Between March 2020, when the Nifty hit a four-year low of 7,511.1, and October 2021, when the index touched an all-time high of 18,604.45, the stock benchmark has risen nearly 148%. Retail investor participation has multiplied as of April 30 this year also on account of low returns from other asset classes, mainly fixed deposits and real estate.
Analysts said most retail investors project returns on asset classes like equities on the basis of the recent performances---typically the past 12 months. If trailing returns for the market come under pressure, they could reconsider their holdings in stocks as against fixed income.
Meanwhile, fixed deposit rates are rising following the RBI rate hike.
Are Indian stock markets overvalued?
According to the Financial Express report, Indian equity markets remain expensive compared to their peers. The market could remain expensive if the downgrades in profit estimates, post the earnings season, are significant.
From the peak of 18,477.05 on October 18, 2021, the Nifty closed at 16,170.30 on Thursday, a fall of 12 %. At its peak, the 50-stock gauge was trading at a price-earnings multiple (P/E) of 22.74 estimated one-year forward earnings, according to data sourced from Bloomberg. That P/E multiple has now come down to 17.93 times, closer to the ten-year average multiple of 16.79 times.

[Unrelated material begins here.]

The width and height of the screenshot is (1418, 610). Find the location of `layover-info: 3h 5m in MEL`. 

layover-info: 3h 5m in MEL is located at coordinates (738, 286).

However, the multiple is higher compared with 16.4 times for the Jakarta Composite, 11.6 times for the Taiwan TAIEX and 10.1 times for the KOSPI. Other markets such as Shanghai Composite, and Brazil are even less expensive.
M-Cap to GDP
Meanwhile, the market cap to GDP ratio stands at 105. A value above 100 on market cap-to-GDP ratio, also known as the Buffett indicator, is deemed expensive. For India, the long-term average, however, has been as low as 79.
BEER ratio is a metric used to evaluate the relationship between bond yields and earnings yields. A value below 1 suggests the market is undervalued. For India, the long-term average stands at 1.2.
According to Trading Economics, India's 10-year bond yield is currently trading at 7.30 per cent. The Nifty50's trailing 12-month PE ratio stands at 20.09, earnings yield comes in at 4.99 per cent. With this, the beer ratio comes to 1.46, suggesting expensive equity valuations.